Australian children's author and poet (born 1968)

Sally Murphy is an Australian children's author and poet. Her works include verse novels, picture books, and educational titles.

==Early life and education==
Sally Murphy was born in Perth, Western Australia, the youngest of six children, and grew up in the southwest town of Collie. She started writing stories at a young age, entering local writing competitions throughout her childhood.

After leaving school she completed a Bachelor of Arts degree at the University of Western Australia and a Teaching Diploma at Edith Cowan University.

==Career==
===Writing===
Her first book, a book of printable educational activities, Speak Out, was published by Ready Ed Publications in 1997. Since then she has had many books published, including verse novels Pearl Verses the World (2009) and Toppling (2010), picture books, junior novels, and educational titles.

As of June 2022 she had published over 50 books.

===Academia===
Murphy has undertaken research in creative writing; early childhood education; education; English and literacy curriculum and pedagogy; and literary studies.
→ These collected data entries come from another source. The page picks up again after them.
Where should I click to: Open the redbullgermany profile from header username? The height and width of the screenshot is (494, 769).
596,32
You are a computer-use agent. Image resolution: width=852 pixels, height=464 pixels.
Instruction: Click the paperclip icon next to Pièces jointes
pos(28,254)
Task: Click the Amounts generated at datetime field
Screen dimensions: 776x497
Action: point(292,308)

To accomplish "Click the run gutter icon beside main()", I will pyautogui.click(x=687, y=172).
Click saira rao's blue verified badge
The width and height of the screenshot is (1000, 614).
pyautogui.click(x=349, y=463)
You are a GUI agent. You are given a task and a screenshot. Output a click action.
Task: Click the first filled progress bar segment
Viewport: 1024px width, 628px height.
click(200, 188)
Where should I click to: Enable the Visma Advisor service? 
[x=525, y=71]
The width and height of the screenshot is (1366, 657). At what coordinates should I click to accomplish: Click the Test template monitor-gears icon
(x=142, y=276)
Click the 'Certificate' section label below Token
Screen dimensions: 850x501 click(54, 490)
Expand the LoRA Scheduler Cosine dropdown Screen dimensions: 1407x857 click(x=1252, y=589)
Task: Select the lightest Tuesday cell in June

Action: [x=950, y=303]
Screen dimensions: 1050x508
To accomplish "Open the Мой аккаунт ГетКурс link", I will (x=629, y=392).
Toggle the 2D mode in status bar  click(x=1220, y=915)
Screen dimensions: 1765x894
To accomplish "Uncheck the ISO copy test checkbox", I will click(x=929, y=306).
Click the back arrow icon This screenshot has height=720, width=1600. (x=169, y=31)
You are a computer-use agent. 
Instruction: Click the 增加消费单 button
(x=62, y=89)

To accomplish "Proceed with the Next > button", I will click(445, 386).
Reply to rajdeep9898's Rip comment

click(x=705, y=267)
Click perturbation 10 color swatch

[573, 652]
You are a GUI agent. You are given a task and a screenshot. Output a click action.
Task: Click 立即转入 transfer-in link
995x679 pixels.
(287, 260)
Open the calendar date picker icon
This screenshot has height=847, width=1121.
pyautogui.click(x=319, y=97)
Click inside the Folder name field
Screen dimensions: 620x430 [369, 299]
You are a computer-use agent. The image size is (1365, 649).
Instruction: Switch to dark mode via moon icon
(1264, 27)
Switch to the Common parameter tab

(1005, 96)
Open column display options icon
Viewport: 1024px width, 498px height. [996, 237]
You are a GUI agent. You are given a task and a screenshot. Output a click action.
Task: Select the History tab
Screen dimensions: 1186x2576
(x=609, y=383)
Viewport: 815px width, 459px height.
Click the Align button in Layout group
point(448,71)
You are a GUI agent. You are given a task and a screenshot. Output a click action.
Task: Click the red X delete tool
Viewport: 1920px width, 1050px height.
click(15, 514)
From 2012 to 2013, she was sessional lecturer and learning advisor at Edith Cowan University.

From 2017 to 2019, she was a sessional lecturer at Curtin University, becoming a lecturer in literacy and early childhood in the School of Education in 2019, and course coordinator in early childhood education in 2020.

==Other activities==
In 2001, Murphy founded the Aussie Reviews website.

Since 2005 she has been a member of the Australia and New Zealand Society of Children's Book Writers and Illustrators.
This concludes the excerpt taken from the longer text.